US Treasuries move higher
The US bond market tantrum returned last night, not a full-blown one, mind you, just enough for the baby to throw a few of its toys out of the pram. US 10-years firmed to 1.47%, having tested 1.50% earlier in the day. US 30-year yields climbed to 2.25%. The five-year breakeven rate, a measure of future inflation expectations, hit 2.50%, a level last seen in 2008.
The move by bond yields was somewhat surprising given that the ADP Employment data for February was disappointing, adding only 117,000 jobs. The index has an opaque component weighting attached to the previous month’s Non-Farm Payrolls number, which disappointed in January and may account for the ADP miss. I remain confident that tomorrow’s February Non-Farm Payrolls will outperform, possibly well north of 200,000 jobs. What should be a bullish indicator for equities is likely to be negative in current market conditions, as bond yields will likely squeeze higher.
The culprit appears to be two-pronged. The US ISM Non-Manufacturing PMI retreated to 55.8, still expansionary, but less than the 58.7 expected. Buried in the ISM sub-index, though, the Non-Manufacturing Prices index rocketed higher to 71.80, triggering the inflation alarm. Secondly, although President Biden has agreed to an income cap for stimulus cheque eligibility, it looks like the USD1.90 trillion package will ease through the Senate mostly intact. The realisation that more government debt issuance was on the way, with sentiment fragile, opened up the bond exit door.
Currency markets, somewhat surprisingly, were content to watch the histrionics in other asset classes from afar, hardly moving from the day before. That doesn’t mean that the creeping US dollar strength has left the building; the technical picture on several major currencies remains ominous. Having seen these bond levels already, currency markets will need to see more pain in that space to awaken from their slumber.
The same cannot be said for equity markets. What caught my attention overnight was that the markets seemed to realise that the higher inflation is “good” inflation. A function of the global recovery and not a wage/price spiral. The cyclical-heavy Dow Jones emerged relatively unscathed overnight. Meanwhile, the Nasdaq and S&P 500, laden with tech-heavy Caligula’s of extended FOMO working from home valuations, were removed from the bar for wearing trainers.
A similar pattern is playing out in Asia today. The North Asia winners of the rally from the March 2020 capitulation, Japan, China, South Korea, and Taiwan, are being stretchered off the field today. Meanwhile, the ASEAN markets of Singapore, Malaysia, Indonesia and Thailand, laden with dull banks, property and resource stocks, are holding their own.

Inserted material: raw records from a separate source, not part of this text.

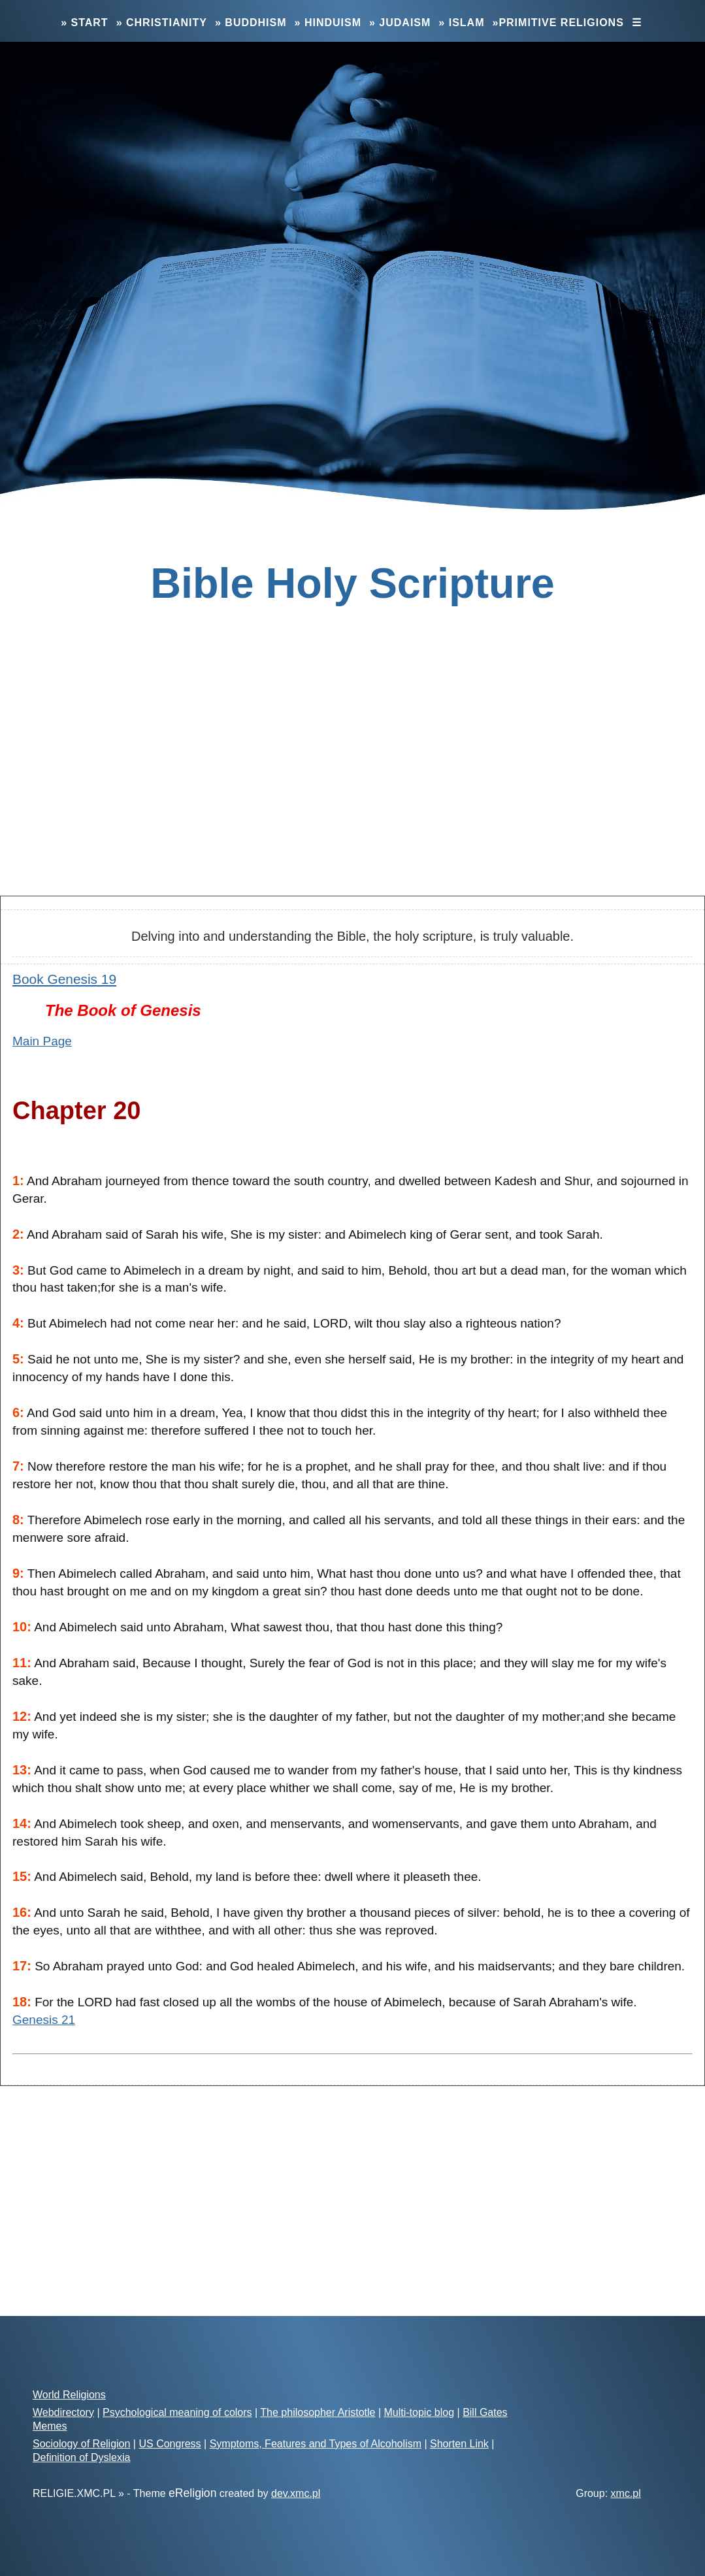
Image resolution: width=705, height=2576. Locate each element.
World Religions (69, 2394)
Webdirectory (63, 2412)
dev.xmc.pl (295, 2493)
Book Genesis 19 (64, 978)
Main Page (42, 1041)
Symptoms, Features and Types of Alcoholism (315, 2443)
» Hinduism (328, 22)
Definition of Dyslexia (81, 2457)
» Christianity (161, 22)
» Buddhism (251, 22)
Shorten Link (459, 2443)
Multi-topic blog (419, 2412)
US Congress (170, 2443)
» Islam (461, 22)
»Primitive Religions (557, 22)
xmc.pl (626, 2493)
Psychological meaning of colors (177, 2412)
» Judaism (400, 22)
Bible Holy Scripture (352, 583)
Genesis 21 (43, 2020)
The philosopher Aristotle (317, 2412)
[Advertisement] (352, 782)
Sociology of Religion (81, 2443)
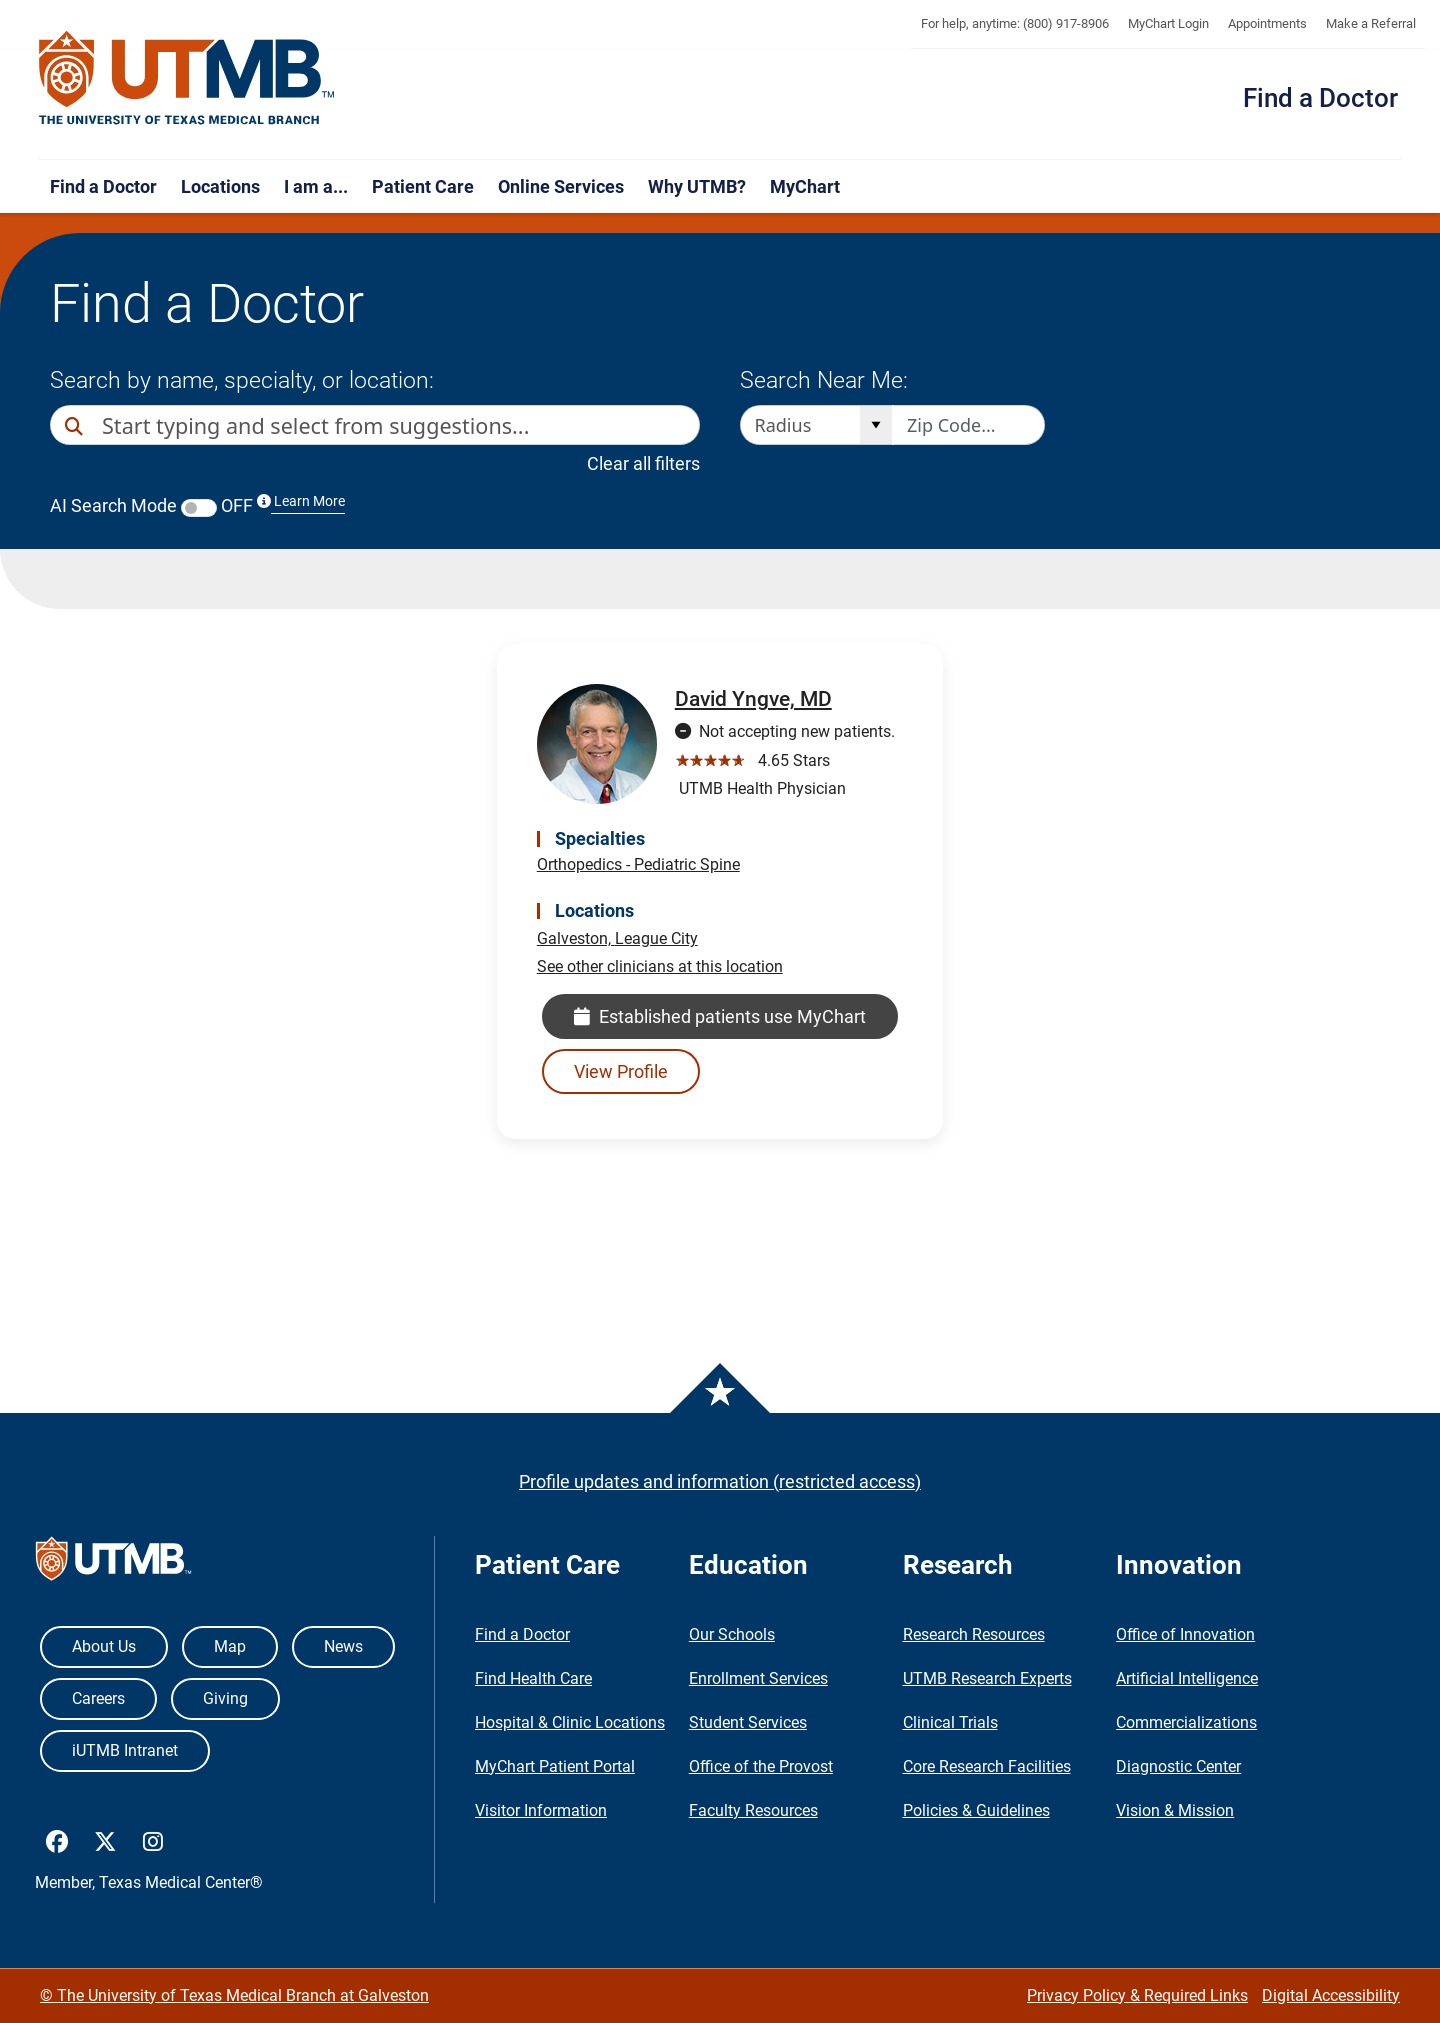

The technical pictures have been screaming downside correction for some time on a number of important equity markets. The Nasdaq broke down last week; the S&P 500 is in the process of doing so. The Nikkei 225, Shanghai Composite, CSI 300, ASX 200 and Hang Seng are all either breaking lower or about to test critical supports that, in most cases, extend back to the March 2020 lows. I am sure I have missed a few others as well.
Any developments from today’s annual meeting in China of the impressively named National Committee of the Chinese People’s Political Consultative Conference, and any other data releases globally, will probably be ignored now. Instead, all eyes and ears will be on the Federal Reserve Chairman Jerome Powell. Mr Powell is taking part in a discussion at the virtual Wall Street Journal Jobs Summit this evening. Markets will be looking for signals from Mr Powell regarding his comfort with rising bond yields, inflation, and any signs of potential changes in Fed guidance. He will have to choose his words very carefully this evening.
Lost in the noise of overnight developments, Bank Negara Malaysia will announce its latest rate decision today. Having held its nerve through Covid-19 part two in Malaysia, BNM will almost certainly keep rates unchanged at 1.75%. That will be a wise course of action given that any bond-driven US dollar strength would weigh on the ringgit. The ebbing of Covid-19 cases and the rise in oil prices will provide BNM with the confidence to keep its monetary powder dry.